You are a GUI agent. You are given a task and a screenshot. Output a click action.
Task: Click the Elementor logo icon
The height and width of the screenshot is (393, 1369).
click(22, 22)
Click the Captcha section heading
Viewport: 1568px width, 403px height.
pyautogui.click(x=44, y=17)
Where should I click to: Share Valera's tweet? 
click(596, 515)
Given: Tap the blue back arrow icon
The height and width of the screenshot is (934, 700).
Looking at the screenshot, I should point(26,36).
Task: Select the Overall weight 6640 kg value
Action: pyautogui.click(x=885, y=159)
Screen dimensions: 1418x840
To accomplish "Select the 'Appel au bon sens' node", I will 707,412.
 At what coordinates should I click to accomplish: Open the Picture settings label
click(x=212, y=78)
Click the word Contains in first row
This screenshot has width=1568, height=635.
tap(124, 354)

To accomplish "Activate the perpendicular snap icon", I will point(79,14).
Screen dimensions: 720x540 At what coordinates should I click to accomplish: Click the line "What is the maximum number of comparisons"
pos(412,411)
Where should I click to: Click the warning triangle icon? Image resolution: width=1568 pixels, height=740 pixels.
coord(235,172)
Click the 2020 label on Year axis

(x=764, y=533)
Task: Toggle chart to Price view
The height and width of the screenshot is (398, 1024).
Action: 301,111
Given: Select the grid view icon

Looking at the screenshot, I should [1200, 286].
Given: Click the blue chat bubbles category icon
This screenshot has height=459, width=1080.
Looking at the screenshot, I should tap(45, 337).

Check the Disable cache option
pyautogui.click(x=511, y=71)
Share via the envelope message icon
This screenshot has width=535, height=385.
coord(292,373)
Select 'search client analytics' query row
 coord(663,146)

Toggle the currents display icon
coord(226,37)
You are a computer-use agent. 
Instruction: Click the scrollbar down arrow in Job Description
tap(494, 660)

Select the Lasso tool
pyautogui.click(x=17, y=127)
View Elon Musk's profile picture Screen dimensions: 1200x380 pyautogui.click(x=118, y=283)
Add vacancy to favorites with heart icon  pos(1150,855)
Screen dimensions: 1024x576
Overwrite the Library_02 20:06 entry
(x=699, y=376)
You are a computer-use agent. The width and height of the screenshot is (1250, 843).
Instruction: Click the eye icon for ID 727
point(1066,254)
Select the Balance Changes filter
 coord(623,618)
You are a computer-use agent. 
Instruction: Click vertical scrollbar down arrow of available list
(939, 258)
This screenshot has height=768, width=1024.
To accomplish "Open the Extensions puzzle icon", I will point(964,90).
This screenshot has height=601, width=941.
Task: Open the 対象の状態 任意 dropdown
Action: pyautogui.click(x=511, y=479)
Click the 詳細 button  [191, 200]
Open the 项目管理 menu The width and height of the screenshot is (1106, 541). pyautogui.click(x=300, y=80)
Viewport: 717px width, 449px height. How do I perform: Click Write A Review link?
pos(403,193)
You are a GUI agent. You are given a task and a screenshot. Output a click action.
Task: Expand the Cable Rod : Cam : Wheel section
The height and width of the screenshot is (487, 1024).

★ ★ ★

## [What you need to do]
All of the material above should be repeated exactly.

## [Reply]
You are a GUI agent. You are given a task and a screenshot. Output a click action.
Task: Click the Elementor logo icon
The height and width of the screenshot is (393, 1369).
click(22, 22)
Click the Captcha section heading
Viewport: 1568px width, 403px height.
pyautogui.click(x=44, y=17)
Where should I click to: Share Valera's tweet? 
click(596, 515)
Given: Tap the blue back arrow icon
The height and width of the screenshot is (934, 700).
Looking at the screenshot, I should point(26,36).
Task: Select the Overall weight 6640 kg value
Action: pyautogui.click(x=885, y=159)
Screen dimensions: 1418x840
To accomplish "Select the 'Appel au bon sens' node", I will 707,412.
 At what coordinates should I click to accomplish: Open the Picture settings label
click(x=212, y=78)
Click the word Contains in first row
This screenshot has width=1568, height=635.
tap(124, 354)

To accomplish "Activate the perpendicular snap icon", I will point(79,14).
Screen dimensions: 720x540 At what coordinates should I click to accomplish: Click the line "What is the maximum number of comparisons"
pos(412,411)
Where should I click to: Click the warning triangle icon? Image resolution: width=1568 pixels, height=740 pixels.
coord(235,172)
Click the 2020 label on Year axis

(x=764, y=533)
Task: Toggle chart to Price view
The height and width of the screenshot is (398, 1024).
Action: 301,111
Given: Select the grid view icon

Looking at the screenshot, I should [1200, 286].
Given: Click the blue chat bubbles category icon
This screenshot has height=459, width=1080.
Looking at the screenshot, I should tap(45, 337).

Check the Disable cache option
pyautogui.click(x=511, y=71)
Share via the envelope message icon
This screenshot has width=535, height=385.
coord(292,373)
Select 'search client analytics' query row
 coord(663,146)

Toggle the currents display icon
coord(226,37)
You are a computer-use agent. 
Instruction: Click the scrollbar down arrow in Job Description
tap(494, 660)

Select the Lasso tool
pyautogui.click(x=17, y=127)
View Elon Musk's profile picture Screen dimensions: 1200x380 pyautogui.click(x=118, y=283)
Add vacancy to favorites with heart icon  pos(1150,855)
Screen dimensions: 1024x576
Overwrite the Library_02 20:06 entry
(x=699, y=376)
You are a computer-use agent. The width and height of the screenshot is (1250, 843).
Instruction: Click the eye icon for ID 727
point(1066,254)
Select the Balance Changes filter
 coord(623,618)
You are a computer-use agent. 
Instruction: Click vertical scrollbar down arrow of available list
(939, 258)
This screenshot has height=768, width=1024.
To accomplish "Open the Extensions puzzle icon", I will point(964,90).
This screenshot has height=601, width=941.
Task: Open the 対象の状態 任意 dropdown
Action: pyautogui.click(x=511, y=479)
Click the 詳細 button  [191, 200]
Open the 项目管理 menu The width and height of the screenshot is (1106, 541). pyautogui.click(x=300, y=80)
Viewport: 717px width, 449px height. How do I perform: Click Write A Review link?
pos(403,193)
You are a GUI agent. You are given a task and a screenshot. Output a click action.
Task: Expand the Cable Rod : Cam : Wheel section
The height and width of the screenshot is (487, 1024).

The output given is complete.